* [Your goal]: Reproduce exactly, and only, the lines below from the one containing "How do I perform: Select font size 72?" through the one containing "Image resolution: width=1024".

* [Provided data]:

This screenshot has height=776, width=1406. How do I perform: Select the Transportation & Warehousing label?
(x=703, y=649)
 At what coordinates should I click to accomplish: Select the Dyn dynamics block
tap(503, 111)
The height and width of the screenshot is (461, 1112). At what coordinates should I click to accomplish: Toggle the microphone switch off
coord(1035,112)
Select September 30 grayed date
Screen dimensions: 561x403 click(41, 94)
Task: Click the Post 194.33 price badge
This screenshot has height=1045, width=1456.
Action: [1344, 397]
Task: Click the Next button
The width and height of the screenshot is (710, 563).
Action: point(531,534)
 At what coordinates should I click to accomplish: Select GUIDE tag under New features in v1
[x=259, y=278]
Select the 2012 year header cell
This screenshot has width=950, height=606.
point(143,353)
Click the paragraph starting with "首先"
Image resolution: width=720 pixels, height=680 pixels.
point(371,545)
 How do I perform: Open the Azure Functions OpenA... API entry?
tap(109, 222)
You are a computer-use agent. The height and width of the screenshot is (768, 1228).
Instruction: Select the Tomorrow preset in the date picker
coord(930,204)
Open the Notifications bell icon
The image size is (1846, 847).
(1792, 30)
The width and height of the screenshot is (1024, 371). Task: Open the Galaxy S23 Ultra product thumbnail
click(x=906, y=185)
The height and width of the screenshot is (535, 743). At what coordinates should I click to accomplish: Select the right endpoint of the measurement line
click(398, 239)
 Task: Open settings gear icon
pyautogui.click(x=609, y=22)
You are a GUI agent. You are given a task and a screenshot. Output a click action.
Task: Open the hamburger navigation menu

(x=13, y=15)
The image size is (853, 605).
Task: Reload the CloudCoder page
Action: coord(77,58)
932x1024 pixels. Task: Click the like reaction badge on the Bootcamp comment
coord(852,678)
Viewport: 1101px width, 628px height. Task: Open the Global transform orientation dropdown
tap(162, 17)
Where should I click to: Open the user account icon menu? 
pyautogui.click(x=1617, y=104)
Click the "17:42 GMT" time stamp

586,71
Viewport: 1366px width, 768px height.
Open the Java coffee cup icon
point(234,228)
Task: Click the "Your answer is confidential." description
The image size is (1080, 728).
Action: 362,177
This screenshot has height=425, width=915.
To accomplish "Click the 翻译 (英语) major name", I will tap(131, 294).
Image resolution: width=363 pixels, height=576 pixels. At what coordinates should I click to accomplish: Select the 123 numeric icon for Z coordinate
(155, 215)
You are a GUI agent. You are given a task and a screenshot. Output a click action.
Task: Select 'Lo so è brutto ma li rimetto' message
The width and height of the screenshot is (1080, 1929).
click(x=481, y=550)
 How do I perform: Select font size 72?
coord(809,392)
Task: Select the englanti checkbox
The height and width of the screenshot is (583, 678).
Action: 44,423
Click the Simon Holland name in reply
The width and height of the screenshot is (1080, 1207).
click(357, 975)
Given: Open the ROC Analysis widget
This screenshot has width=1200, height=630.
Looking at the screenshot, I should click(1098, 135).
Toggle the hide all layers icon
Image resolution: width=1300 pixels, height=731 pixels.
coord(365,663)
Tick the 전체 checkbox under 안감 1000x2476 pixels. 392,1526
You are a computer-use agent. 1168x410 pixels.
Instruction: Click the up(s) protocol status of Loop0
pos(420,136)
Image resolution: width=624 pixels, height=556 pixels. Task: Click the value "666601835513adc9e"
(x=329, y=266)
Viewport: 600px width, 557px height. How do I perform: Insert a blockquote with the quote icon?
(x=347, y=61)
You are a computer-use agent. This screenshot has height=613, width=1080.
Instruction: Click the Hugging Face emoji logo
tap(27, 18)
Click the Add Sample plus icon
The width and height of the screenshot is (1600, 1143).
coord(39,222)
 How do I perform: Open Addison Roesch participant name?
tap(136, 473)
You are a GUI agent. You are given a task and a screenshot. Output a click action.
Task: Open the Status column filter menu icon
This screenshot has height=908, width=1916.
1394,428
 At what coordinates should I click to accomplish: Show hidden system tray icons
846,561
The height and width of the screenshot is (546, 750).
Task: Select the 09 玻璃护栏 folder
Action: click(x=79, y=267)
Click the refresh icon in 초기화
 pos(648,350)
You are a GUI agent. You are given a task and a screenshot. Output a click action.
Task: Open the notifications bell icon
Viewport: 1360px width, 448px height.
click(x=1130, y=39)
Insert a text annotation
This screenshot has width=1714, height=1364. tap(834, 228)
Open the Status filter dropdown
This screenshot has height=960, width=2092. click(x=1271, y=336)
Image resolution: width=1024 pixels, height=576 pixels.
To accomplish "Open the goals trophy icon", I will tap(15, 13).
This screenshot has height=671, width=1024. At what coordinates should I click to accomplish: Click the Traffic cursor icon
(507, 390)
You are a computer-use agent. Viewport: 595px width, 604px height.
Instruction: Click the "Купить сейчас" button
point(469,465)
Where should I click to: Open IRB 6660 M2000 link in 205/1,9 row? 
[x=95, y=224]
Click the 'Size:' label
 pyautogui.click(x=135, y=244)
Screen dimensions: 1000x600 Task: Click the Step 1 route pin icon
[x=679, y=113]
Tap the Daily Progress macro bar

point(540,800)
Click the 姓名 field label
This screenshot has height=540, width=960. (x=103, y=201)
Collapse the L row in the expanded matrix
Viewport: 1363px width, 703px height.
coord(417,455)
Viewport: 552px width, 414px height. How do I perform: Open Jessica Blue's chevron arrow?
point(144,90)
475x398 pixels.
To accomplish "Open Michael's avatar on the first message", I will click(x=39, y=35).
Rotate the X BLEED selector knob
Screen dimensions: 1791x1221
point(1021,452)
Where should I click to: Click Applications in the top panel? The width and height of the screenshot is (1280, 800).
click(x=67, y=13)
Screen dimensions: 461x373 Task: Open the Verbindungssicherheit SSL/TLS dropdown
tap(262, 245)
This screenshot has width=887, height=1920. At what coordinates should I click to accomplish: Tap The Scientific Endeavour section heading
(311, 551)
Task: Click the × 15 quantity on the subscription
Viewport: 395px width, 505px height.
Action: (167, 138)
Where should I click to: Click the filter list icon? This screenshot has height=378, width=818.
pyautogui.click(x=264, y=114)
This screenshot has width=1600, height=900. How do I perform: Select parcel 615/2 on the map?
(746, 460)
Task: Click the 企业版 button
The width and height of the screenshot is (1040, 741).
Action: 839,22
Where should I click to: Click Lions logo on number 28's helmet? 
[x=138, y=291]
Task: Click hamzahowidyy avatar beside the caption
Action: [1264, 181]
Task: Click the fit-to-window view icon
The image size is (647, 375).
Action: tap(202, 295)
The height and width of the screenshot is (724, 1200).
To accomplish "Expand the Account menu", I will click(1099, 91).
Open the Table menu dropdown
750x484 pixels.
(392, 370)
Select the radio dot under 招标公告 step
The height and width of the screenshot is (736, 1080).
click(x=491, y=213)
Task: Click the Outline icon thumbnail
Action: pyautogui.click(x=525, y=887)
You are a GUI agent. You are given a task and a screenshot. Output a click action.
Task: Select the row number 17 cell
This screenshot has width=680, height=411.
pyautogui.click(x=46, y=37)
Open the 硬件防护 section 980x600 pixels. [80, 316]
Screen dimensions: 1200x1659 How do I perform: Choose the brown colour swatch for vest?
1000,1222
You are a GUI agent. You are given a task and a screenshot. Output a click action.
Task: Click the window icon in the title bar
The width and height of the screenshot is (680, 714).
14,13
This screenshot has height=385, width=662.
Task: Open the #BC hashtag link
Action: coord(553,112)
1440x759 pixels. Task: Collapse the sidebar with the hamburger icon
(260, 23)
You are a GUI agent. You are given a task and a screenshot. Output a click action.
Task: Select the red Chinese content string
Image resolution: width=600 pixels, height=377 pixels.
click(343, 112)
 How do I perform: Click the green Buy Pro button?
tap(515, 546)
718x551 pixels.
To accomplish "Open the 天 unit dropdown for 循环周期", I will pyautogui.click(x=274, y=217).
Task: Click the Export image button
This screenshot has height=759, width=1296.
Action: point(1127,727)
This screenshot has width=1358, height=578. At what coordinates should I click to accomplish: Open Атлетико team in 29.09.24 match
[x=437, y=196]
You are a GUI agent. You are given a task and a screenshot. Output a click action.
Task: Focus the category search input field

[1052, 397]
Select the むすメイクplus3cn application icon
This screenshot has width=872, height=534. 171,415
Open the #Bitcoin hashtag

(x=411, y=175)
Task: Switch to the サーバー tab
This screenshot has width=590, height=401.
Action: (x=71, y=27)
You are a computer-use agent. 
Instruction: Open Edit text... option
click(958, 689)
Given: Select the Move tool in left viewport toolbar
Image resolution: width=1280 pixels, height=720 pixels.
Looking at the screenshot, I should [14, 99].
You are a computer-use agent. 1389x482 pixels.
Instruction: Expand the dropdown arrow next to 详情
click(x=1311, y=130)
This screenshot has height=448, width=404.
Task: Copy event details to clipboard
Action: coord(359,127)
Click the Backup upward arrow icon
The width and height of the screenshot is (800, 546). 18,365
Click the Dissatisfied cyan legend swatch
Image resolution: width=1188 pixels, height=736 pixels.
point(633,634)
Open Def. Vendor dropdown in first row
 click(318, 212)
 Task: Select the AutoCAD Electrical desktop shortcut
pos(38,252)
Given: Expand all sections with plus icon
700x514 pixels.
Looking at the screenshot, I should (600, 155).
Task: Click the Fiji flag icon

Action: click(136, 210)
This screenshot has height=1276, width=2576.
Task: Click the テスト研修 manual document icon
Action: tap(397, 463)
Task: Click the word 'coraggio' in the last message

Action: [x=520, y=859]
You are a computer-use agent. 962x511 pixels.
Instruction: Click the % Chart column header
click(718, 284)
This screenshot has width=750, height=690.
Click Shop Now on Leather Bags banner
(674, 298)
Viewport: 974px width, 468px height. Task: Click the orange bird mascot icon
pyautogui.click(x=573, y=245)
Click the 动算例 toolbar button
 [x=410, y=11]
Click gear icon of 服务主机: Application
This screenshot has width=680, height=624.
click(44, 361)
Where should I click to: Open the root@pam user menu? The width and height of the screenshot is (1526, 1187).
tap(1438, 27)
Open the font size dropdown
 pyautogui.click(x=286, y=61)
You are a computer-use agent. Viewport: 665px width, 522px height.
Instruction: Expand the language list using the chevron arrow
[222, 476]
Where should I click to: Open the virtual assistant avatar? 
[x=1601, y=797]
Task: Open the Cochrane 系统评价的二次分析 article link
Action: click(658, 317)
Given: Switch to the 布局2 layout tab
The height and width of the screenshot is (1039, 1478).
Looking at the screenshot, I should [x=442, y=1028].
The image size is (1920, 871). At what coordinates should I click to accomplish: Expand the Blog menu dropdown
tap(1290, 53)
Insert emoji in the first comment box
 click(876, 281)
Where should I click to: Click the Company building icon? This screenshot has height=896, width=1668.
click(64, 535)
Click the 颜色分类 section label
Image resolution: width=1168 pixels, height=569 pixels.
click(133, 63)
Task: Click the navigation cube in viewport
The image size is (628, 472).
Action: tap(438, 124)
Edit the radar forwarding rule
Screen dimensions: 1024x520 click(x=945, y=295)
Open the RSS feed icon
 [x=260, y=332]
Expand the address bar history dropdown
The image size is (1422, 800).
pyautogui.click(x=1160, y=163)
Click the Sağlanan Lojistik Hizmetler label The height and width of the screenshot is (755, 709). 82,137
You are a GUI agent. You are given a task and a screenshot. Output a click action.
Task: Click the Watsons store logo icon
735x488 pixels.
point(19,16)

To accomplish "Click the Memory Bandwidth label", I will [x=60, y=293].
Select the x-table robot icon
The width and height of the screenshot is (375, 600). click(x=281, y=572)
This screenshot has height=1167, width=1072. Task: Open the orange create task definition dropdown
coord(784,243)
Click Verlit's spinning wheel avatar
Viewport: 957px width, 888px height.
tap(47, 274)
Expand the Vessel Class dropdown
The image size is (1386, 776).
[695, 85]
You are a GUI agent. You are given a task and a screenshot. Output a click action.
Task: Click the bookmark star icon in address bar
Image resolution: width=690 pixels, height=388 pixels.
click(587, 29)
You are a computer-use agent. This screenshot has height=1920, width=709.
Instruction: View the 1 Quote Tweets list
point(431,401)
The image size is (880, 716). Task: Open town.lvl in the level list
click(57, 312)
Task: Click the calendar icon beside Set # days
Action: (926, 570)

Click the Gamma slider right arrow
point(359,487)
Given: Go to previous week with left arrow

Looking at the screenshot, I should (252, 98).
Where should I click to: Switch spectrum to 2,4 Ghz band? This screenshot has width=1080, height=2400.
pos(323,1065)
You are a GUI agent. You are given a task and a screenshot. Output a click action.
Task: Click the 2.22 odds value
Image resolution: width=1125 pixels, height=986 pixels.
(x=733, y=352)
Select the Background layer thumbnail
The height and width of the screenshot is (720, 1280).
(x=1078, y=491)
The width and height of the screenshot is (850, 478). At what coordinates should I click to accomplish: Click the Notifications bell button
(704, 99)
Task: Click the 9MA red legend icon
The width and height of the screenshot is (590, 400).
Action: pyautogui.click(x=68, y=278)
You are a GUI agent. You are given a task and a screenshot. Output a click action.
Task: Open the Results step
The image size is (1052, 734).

* [Answer]:
 How do I perform: Select font size 72?
coord(809,392)
Task: Select the englanti checkbox
The height and width of the screenshot is (583, 678).
Action: 44,423
Click the Simon Holland name in reply
The width and height of the screenshot is (1080, 1207).
click(357, 975)
Given: Open the ROC Analysis widget
This screenshot has width=1200, height=630.
Looking at the screenshot, I should click(1098, 135).
Toggle the hide all layers icon
Image resolution: width=1300 pixels, height=731 pixels.
coord(365,663)
Tick the 전체 checkbox under 안감 1000x2476 pixels. 392,1526
You are a computer-use agent. 1168x410 pixels.
Instruction: Click the up(s) protocol status of Loop0
pos(420,136)
Image resolution: width=624 pixels, height=556 pixels. Task: Click the value "666601835513adc9e"
(x=329, y=266)
Viewport: 600px width, 557px height. How do I perform: Insert a blockquote with the quote icon?
(x=347, y=61)
You are a computer-use agent. This screenshot has height=613, width=1080.
Instruction: Click the Hugging Face emoji logo
tap(27, 18)
Click the Add Sample plus icon
The width and height of the screenshot is (1600, 1143).
coord(39,222)
 How do I perform: Open Addison Roesch participant name?
tap(136, 473)
You are a GUI agent. You are given a task and a screenshot. Output a click action.
Task: Open the Status column filter menu icon
This screenshot has height=908, width=1916.
1394,428
 At what coordinates should I click to accomplish: Show hidden system tray icons
846,561
The height and width of the screenshot is (546, 750).
Task: Select the 09 玻璃护栏 folder
Action: click(x=79, y=267)
Click the refresh icon in 초기화
 pos(648,350)
You are a GUI agent. You are given a task and a screenshot. Output a click action.
Task: Open the notifications bell icon
Viewport: 1360px width, 448px height.
click(x=1130, y=39)
Insert a text annotation
This screenshot has width=1714, height=1364. tap(834, 228)
Open the Status filter dropdown
This screenshot has height=960, width=2092. click(x=1271, y=336)
Image resolution: width=1024 pixels, height=576 pixels.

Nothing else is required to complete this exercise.